▸ **WHAT YOU HAVE TO DO**
List every line below containing "pilotagem".

▸ **PROVIDED DATA**
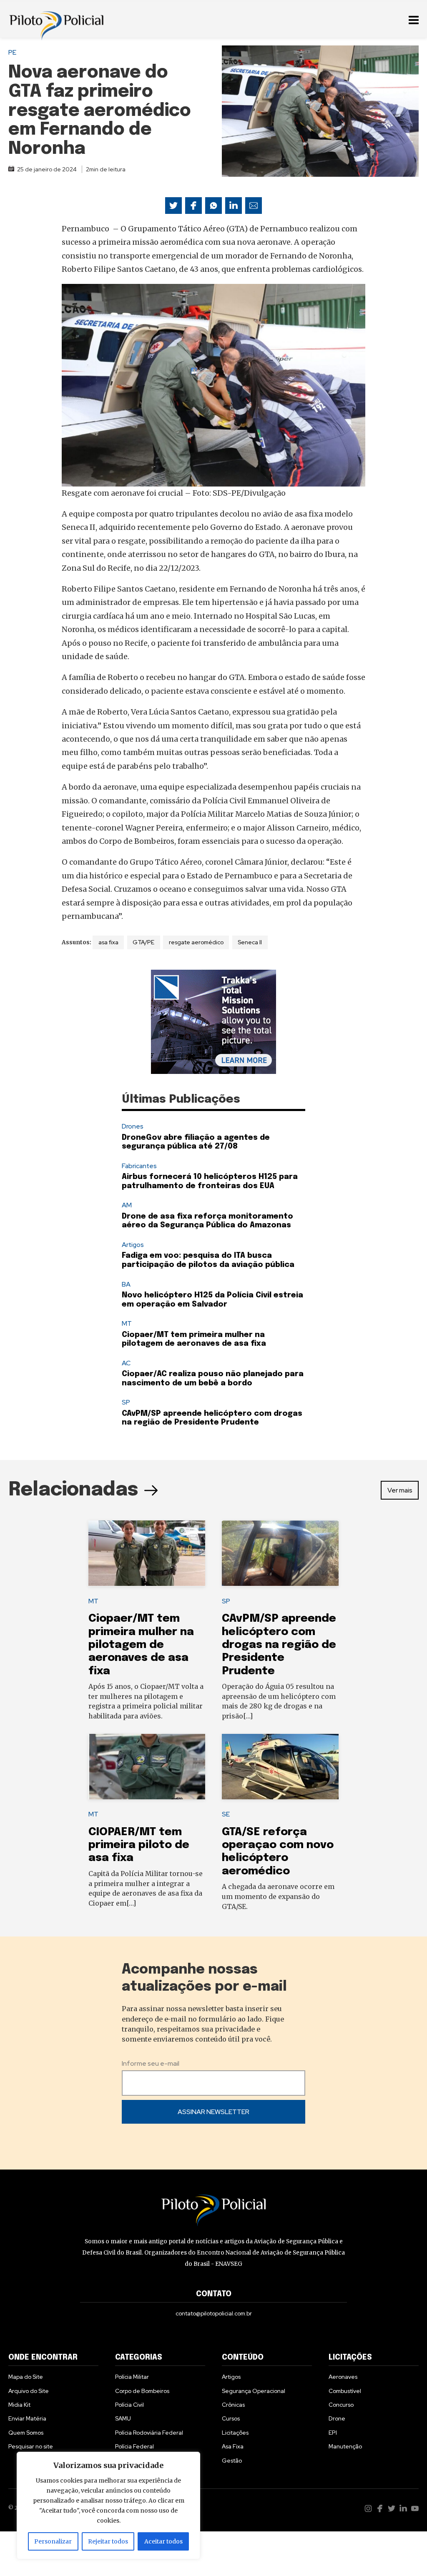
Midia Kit (19, 2404)
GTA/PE (143, 942)
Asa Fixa (233, 2446)
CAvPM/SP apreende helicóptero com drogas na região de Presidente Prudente (279, 1644)
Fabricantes (139, 1165)
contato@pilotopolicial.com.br (214, 2313)
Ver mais (399, 1490)
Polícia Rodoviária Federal (149, 2432)
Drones (132, 1126)
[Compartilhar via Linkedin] (233, 205)
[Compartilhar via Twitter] (173, 205)
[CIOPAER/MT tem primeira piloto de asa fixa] (146, 1767)
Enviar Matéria (27, 2418)
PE (12, 52)
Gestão (232, 2460)
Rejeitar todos (108, 2541)
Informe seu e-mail (150, 2063)
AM (127, 1205)
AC (126, 1363)
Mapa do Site (25, 2376)
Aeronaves (343, 2376)
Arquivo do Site (28, 2391)
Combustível (345, 2391)
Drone (337, 2418)
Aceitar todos (163, 2541)
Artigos (133, 1244)
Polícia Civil (129, 2404)
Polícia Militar (132, 2376)
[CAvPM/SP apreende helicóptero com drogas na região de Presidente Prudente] (280, 1553)
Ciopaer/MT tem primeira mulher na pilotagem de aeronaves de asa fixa (141, 1644)
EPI (333, 2432)
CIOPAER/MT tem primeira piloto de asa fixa (138, 1845)
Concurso (341, 2404)
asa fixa (108, 942)
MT (127, 1323)
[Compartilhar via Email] (253, 205)
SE (226, 1814)
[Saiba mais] (213, 1022)
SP (126, 1402)
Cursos (231, 2418)
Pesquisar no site (30, 2446)
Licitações (235, 2432)
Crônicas (233, 2404)
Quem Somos (25, 2432)
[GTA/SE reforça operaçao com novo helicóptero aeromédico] (280, 1767)
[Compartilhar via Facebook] (193, 205)
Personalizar (53, 2541)
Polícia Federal (134, 2446)
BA (126, 1284)
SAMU (123, 2418)
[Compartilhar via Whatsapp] (213, 205)
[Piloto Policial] (56, 18)
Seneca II (250, 942)
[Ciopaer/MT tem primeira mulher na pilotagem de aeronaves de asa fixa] (146, 1553)
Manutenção (345, 2446)
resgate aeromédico (196, 942)
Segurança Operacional (253, 2391)
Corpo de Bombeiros (142, 2391)
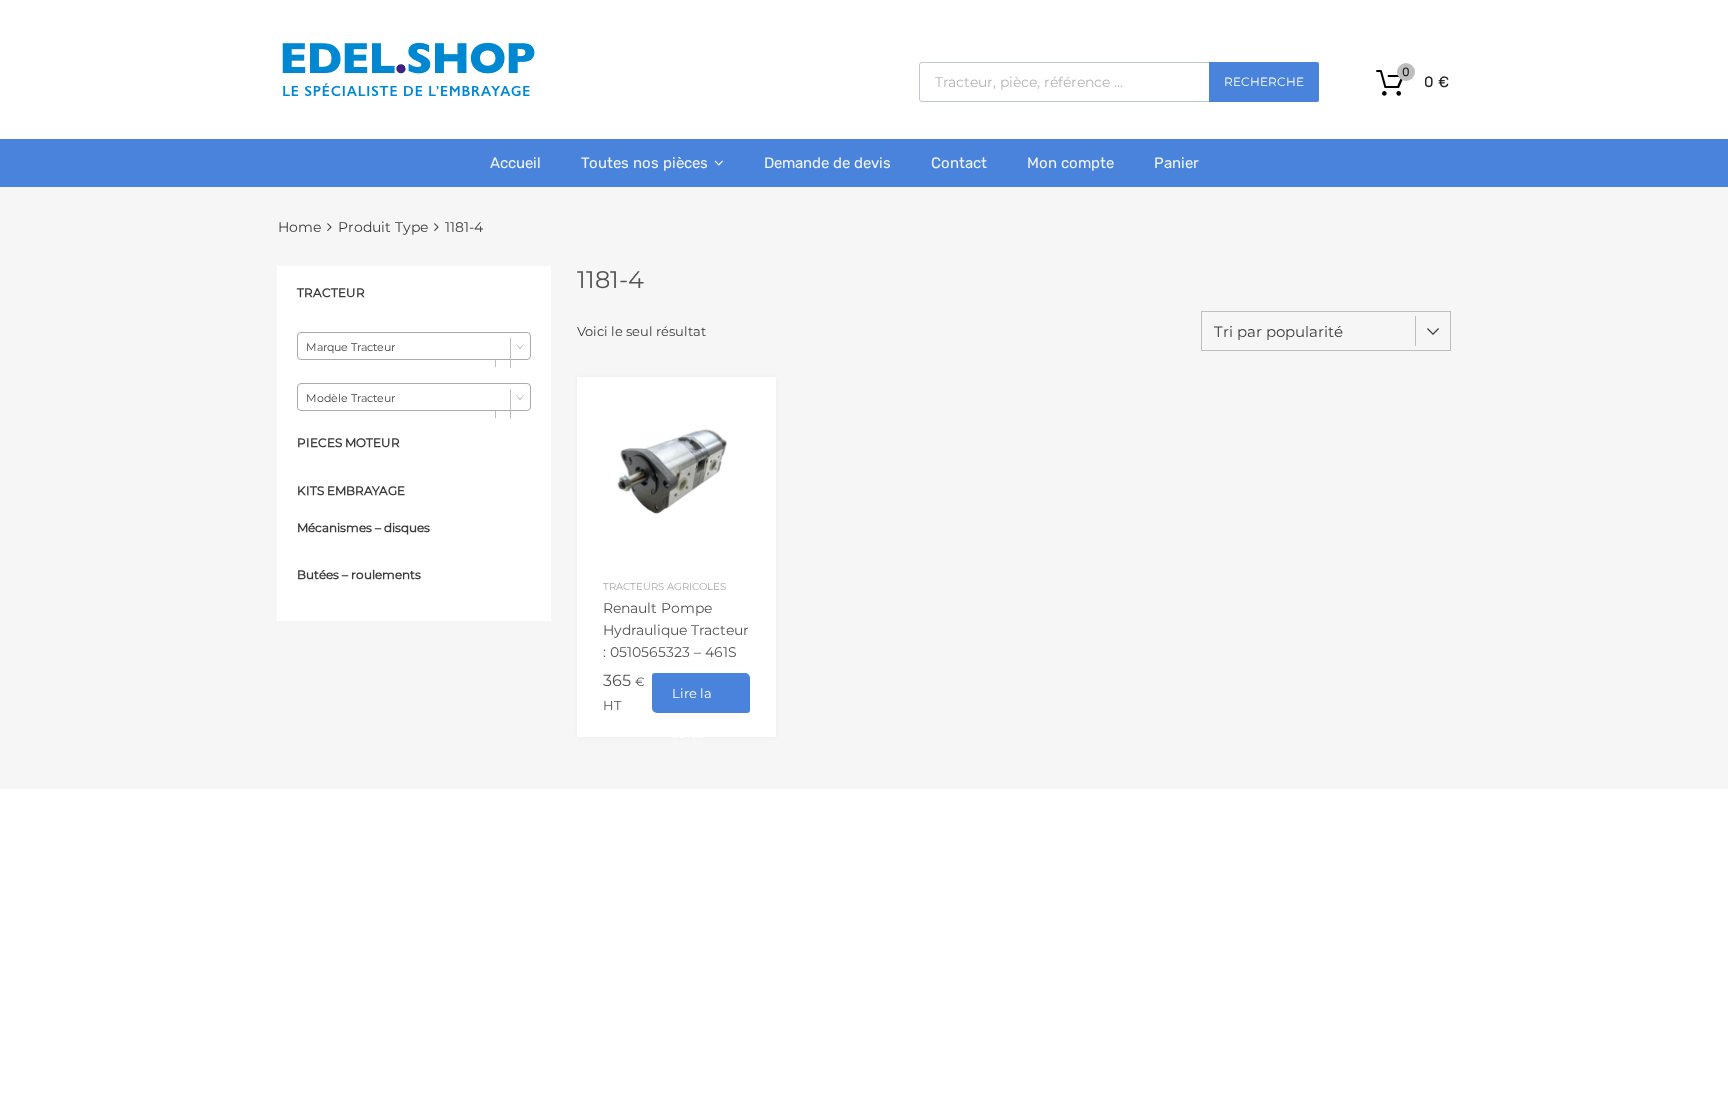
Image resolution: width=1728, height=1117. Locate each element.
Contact (959, 163)
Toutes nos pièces (644, 163)
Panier (1176, 163)
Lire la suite (692, 699)
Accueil (515, 163)
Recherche (1264, 81)
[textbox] (414, 347)
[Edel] (407, 95)
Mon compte (1070, 163)
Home (299, 227)
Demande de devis (827, 163)
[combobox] (414, 346)
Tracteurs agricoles (664, 586)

▸ **RESPONSE BOX**
Ciopaer/MT tem primeira mulher na pilotagem de aeronaves de asa fixa (141, 1644)
[Ciopaer/MT tem primeira mulher na pilotagem de aeronaves de asa fixa] (146, 1553)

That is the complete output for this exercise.